No one can really fault you for starting Brees in Week 13, if you went that route. He’s Drew Brees. He can go off for 400 passing yards and four passing touchdowns any game. Against any defense. That’s just the type of quarterback he is. And he has had multiple such performances this year.
However, nobody could fault you if you wanted to bench Brees in Week 13 either, and start a quarterback you plucked from the waiver wire over Brees, such as Josh McCown.
One thing many fantasy writers such as CD Carter and Rich Hribar express is the mantra ‘process over results.’
The process in which you decide which quarterback to start is in your control. The results that fantasy players produce on the field are out of our control.
When making fantasy football decisions, we need to focus on what we can control, and not worry about what we can’t control, no matter how many shower cries may ensue because of the results.
If you look at the Drew Brees versus Josh McCown discussion, one which myself and Dr. Renee Miller of rotoViz got into on the XN Hangout last Sunday, you’ll see just how entirely different the thought process was regarding who we backed.
I had mentioned how quarterbacks such as Matt McGloin, Case Keenum, and Scott Tolzien had produced as QB1s already this year. Renee mentioned how any of those quarterbacks could easily finish in the bottom of quarterback scoring as well. Which is also true.
When looking at which fantasy quarterbacks to start, and which fantasy quarterbacks to bench, we need to go beyond what their first and second names are.
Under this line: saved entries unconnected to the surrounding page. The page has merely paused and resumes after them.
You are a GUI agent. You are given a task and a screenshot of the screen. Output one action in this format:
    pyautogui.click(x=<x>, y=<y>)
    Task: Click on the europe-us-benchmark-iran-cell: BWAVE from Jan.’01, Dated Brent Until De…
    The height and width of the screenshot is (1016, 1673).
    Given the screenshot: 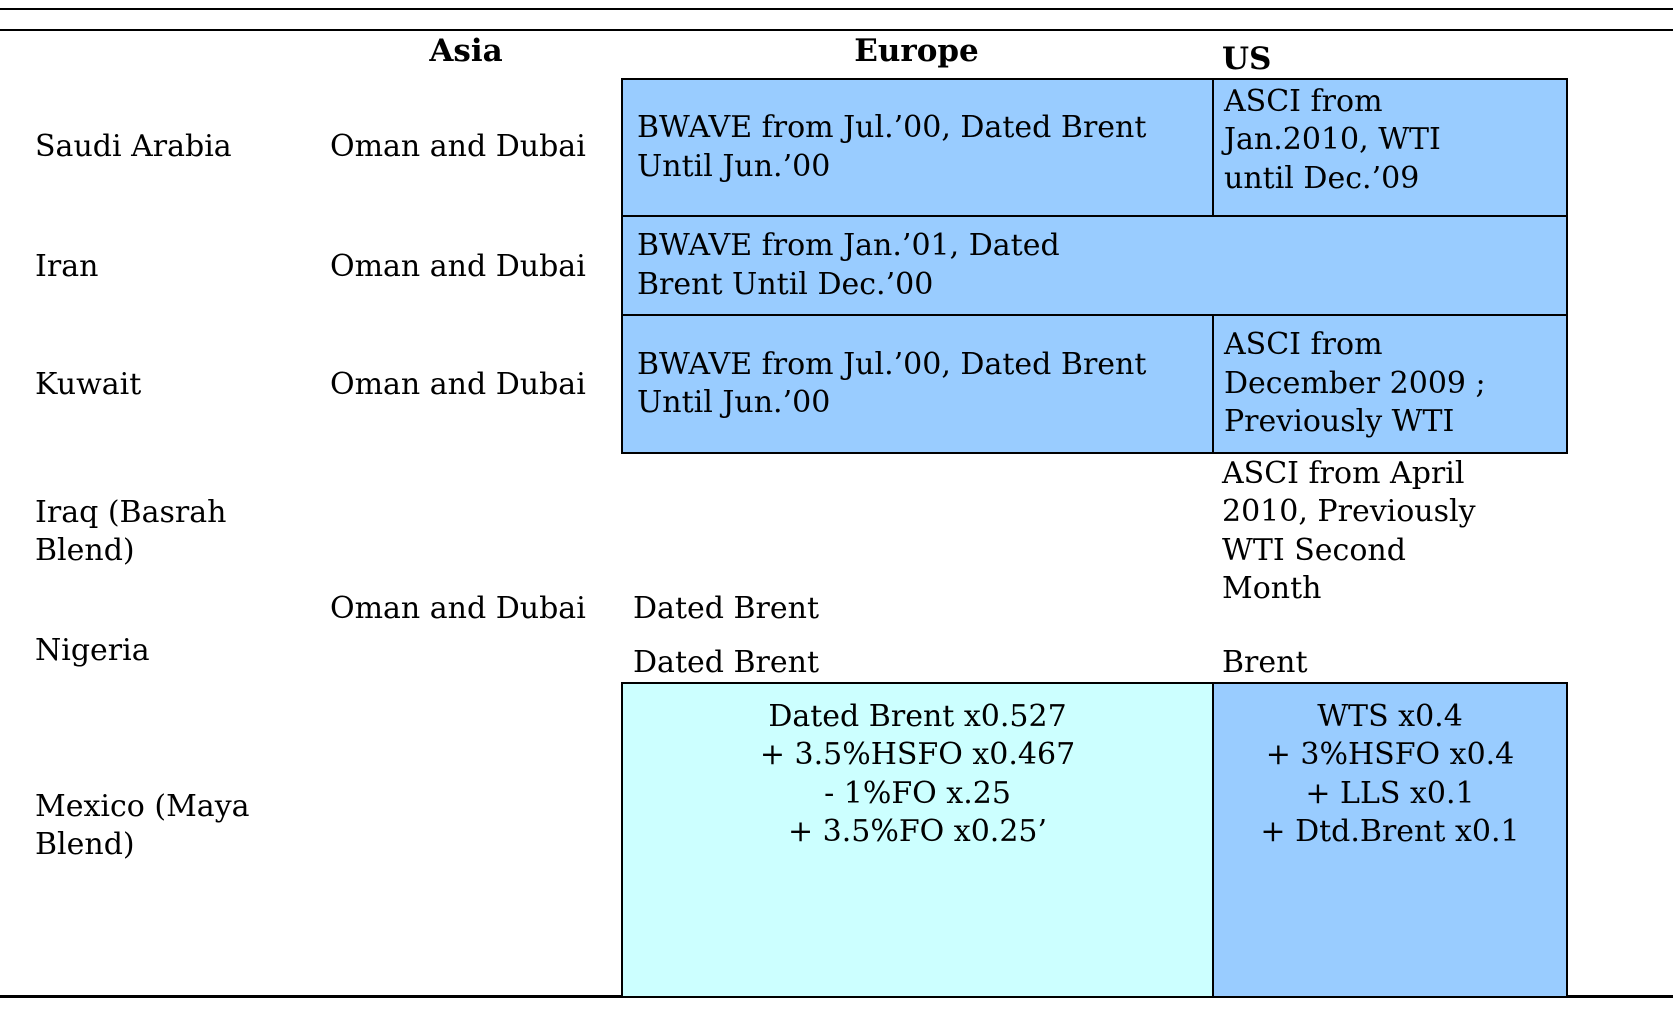 What is the action you would take?
    pyautogui.click(x=1094, y=266)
The name Drew Brees is more valuable than the name Josh McCown because of the resume Brees has built during his career.
There’s a reason McCown is considered nothing more than a journeyman back-up quarterback.
But, fantasy football is a weekly game, and the 352 career passing touchdowns Brees threw prior to Monday night’s game shouldn’t automatically make us assume he’s a better fantasy option than a Josh McCown. At least that shouldn’t have been the case in Week 13, when Brees was squaring off against the Seattle Seahawks in Seattle.
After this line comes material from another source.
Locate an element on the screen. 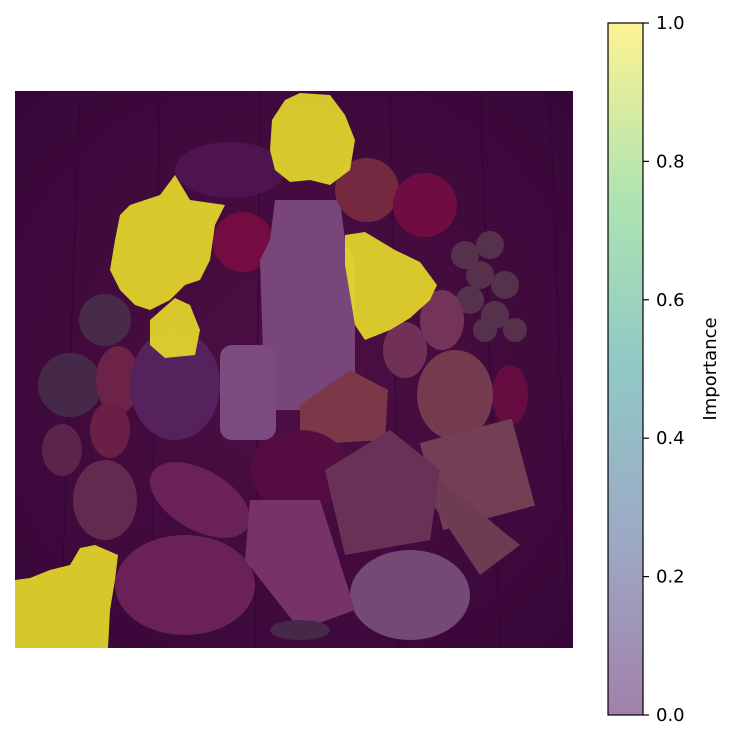  colorbar-tick-label: 0.8 is located at coordinates (670, 162).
In Dr. Miller’s book ‘Cognitive Bias in Fantasy Sports: Is Your Brain Sabotaging Your Team?‘ she says, “Sometimes what our brain is telling us is the best IS the best. But sometimes it isn’t.”
Simply starting a fantasy quarterback based on their name, and career body of work might seem like a good idea, but it might not be the best idea.
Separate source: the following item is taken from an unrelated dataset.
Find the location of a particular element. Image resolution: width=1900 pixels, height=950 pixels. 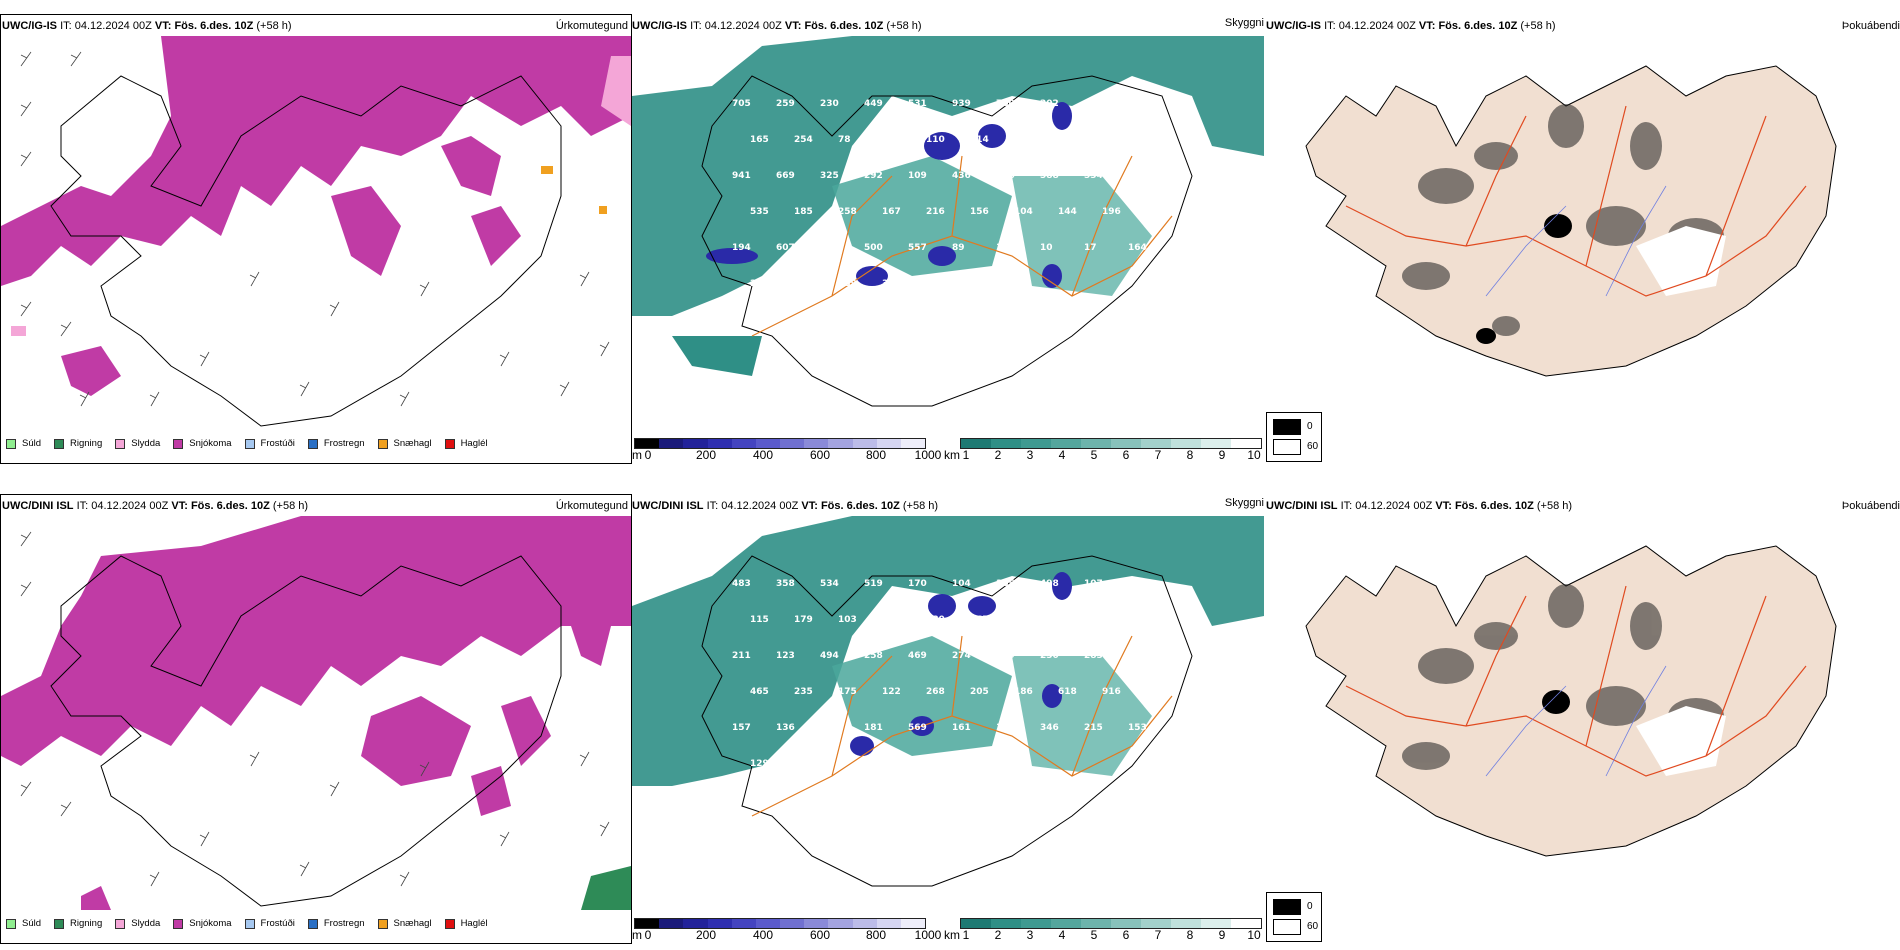

height-label: 110 is located at coordinates (936, 140).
We have a lot of factors to consider when submitting fantasy lineups, and sometimes we can get too caught up in the name game. Even though an elite quarterback like Brees should be the better option than McCown, the final results don’t always agree with that thinking.
Of course, substitute Peyton Manning’s name for Brees last week, and you’re looking at a different story, as Peyton proved his worth in Week 13, even though he may of had a tough match-up as well against the Kansas City Chiefs in Kansas City.
One of the quarterbacks this week that will have plenty of biases thrown his way by fantasy owners is Joe Flacco.
We look at Flacco’s fantasy season so far, QB19 in standard scoring leagues, and see his game log consists of many performances where he scored 12 fantasy points or less, including three games where he couldn’t even score a measly nine fantasy points.